### DOCUMENT SEGMENT
******

Proposition 8.7 We have:

  • If \(f(\mathbf{b}) = A' \mathbf{b}\) where \(A\) is a \(K \times 1\) vector then \(\frac{\partial f}{\partial \mathbf{b}}(\mathbf{b}) = A\).
  • If \(f(\mathbf{b}) = \mathbf{b}'A\mathbf{b}\) where \(A\) is a \(K \times K\) matrix, then \(\frac{\partial f}{\partial \mathbf{b}}(\mathbf{b}) = 2A\mathbf{b}\).

Proposition 8.8 (Square and absolute summability) We have: \[ \underbrace{\sum_{i=0}^{\infty}|\theta_i| < + \infty}_{\mbox{Absolute summability}} \Rightarrow \underbrace{\sum_{i=0}^{\infty} \theta_i^2 < + \infty}_{\mbox{Square summability}}. \]

Proof. See Appendix 3.A in Hamilton. Idea: Absolute summability implies that there exist \(N\) such that, for \(j>N\), \(|\theta_j| < 1\) (deduced from Cauchy criterion, Theorem 8.2 and therefore \(\theta_j^2 < |\theta_j|\).

8.3 Statistical analysis: definitions and results

8.3.1 Moments and statistics

Definition 8.5 (Partial correlation) The partial correlation between \(y\) and \(z\), controlling for some variables \(\mathbf{X}\) is the sample correlation between \(y^*\) and \(z^*\), where the latter two variables are the residuals in regressions of \(y\) on \(\mathbf{X}\) and of \(z\) on \(\mathbf{X}\), respectively.

This correlation is denoted by \(r_{yz}^\mathbf{X}\). By definition, we have: \[\begin{equation} r_{yz}^\mathbf{X} = \frac{\mathbf{z^*}'\mathbf{y^*}}{\sqrt{(\mathbf{z^*}'\mathbf{z^*})(\mathbf{y^*}'\mathbf{y^*})}}.\tag{8.2} \end{equation}\]

Definition 8.6 (Skewness and kurtosis) Let \(Y\) be a random variable whose fourth moment exists. The expectation of \(Y\) is denoted by \(\mu\).

  • The skewness of \(Y\) is given by: \[ \frac{\mathbb{E}[(Y-\mu)^3]}{\{\mathbb{E}[(Y-\mu)^2]\}^{3/2}}. \]
  • The kurtosis of \(Y\) is given by: \[ \frac{\mathbb{E}[(Y-\mu)^4]}{\{\mathbb{E}[(Y-\mu)^2]\}^{2}}. \]

Theorem 8.1 (Cauchy-Schwarz inequality) We have: \[ |\mathbb{C}ov(X,Y)| \le \sqrt{\mathbb{V}ar(X)\mathbb{V}ar(Y)} \] and, if \(X \ne =\) and \(Y \ne 0\), the equality holds iff \(X\) and \(Y\) are the same up to an affine transformation.

******

### DATA LISTING
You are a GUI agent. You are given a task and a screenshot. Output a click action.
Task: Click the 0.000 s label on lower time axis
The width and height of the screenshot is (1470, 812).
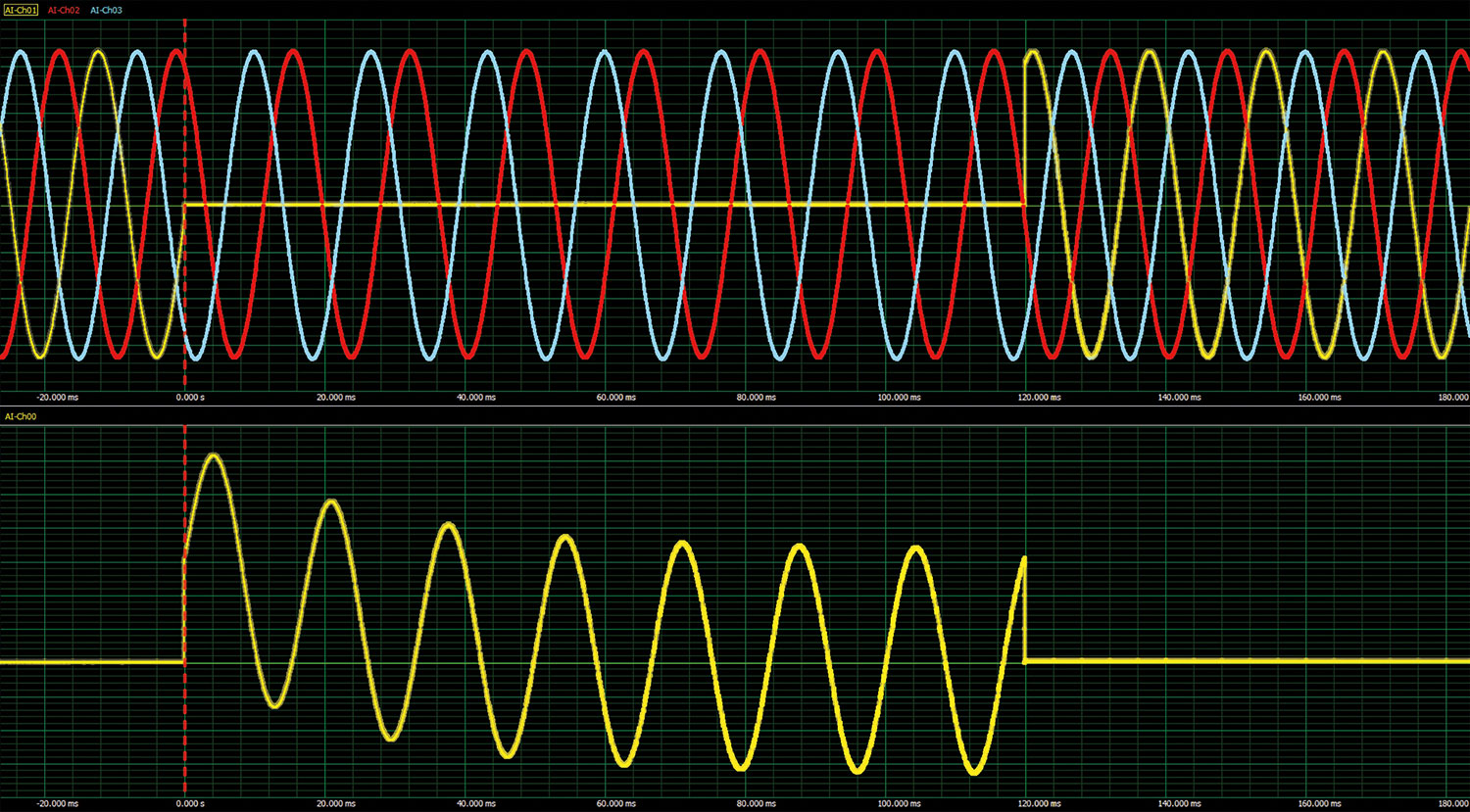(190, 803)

******

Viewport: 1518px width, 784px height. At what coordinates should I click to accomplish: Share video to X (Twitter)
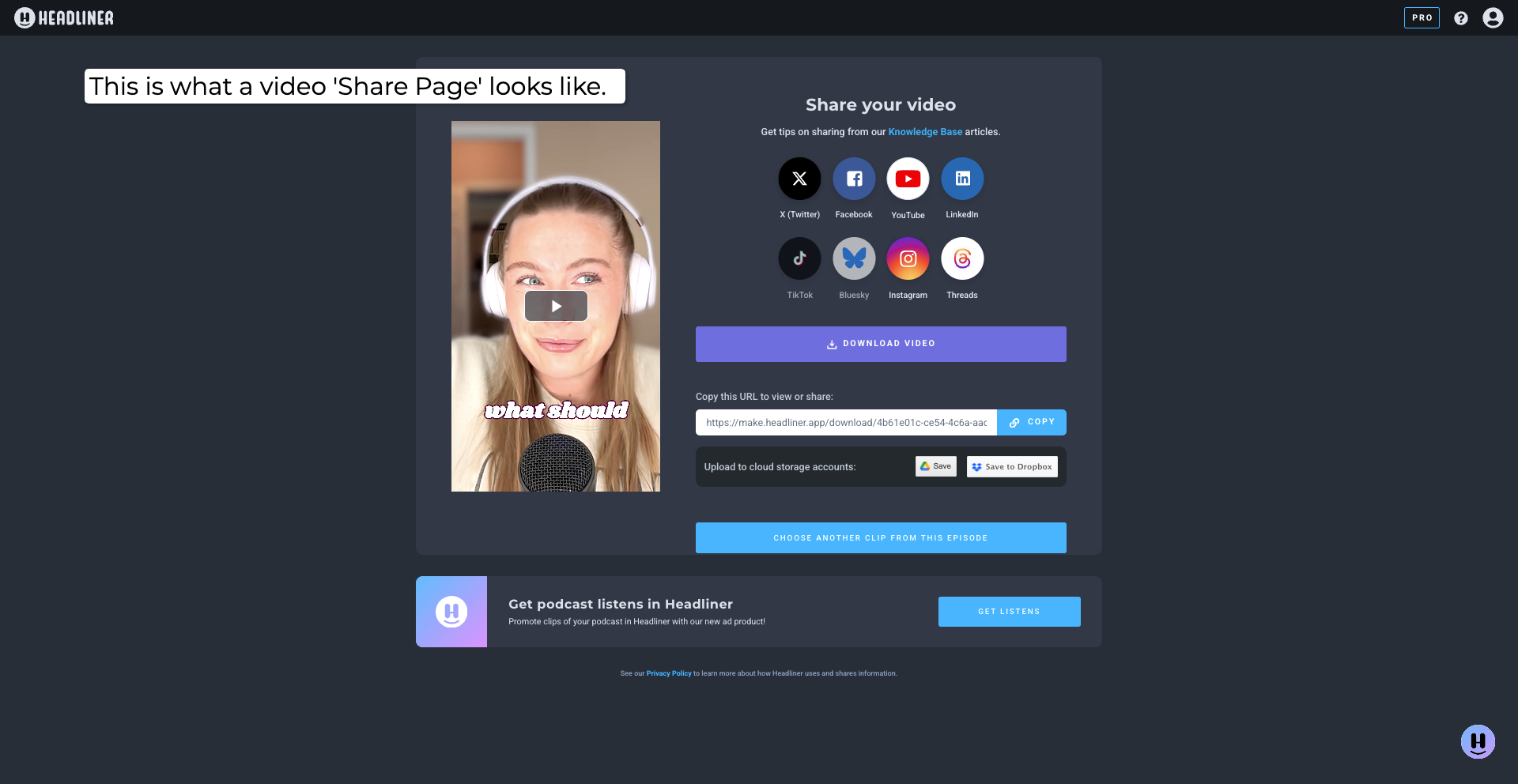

******

### REQUIRED ACTIONS
1. Answer these questions about the mathematical notes.
(a) In Proposition 8.7, what is the derivative of f(b) = b′Ab when A is a K × K matrix?
(b) According to Definition 8.5, what are the variables y* and z*?
(c) In Definition 8.6, which moment of Y must exist?
2. Show every line of the records that contains the word "width". Case counts.
The text and the records are unrelated material.

### PER-TASK OUTPUTS
1.
(a) 2Ab
(b) They are the residuals in the regressions of y on X and of z on X, respectively.
(c) The fourth moment

2.
The width and height of the screenshot is (1470, 812).
Viewport: 1518px width, 784px height. At what coordinates should I click to accomplish: Share video to X (Twitter)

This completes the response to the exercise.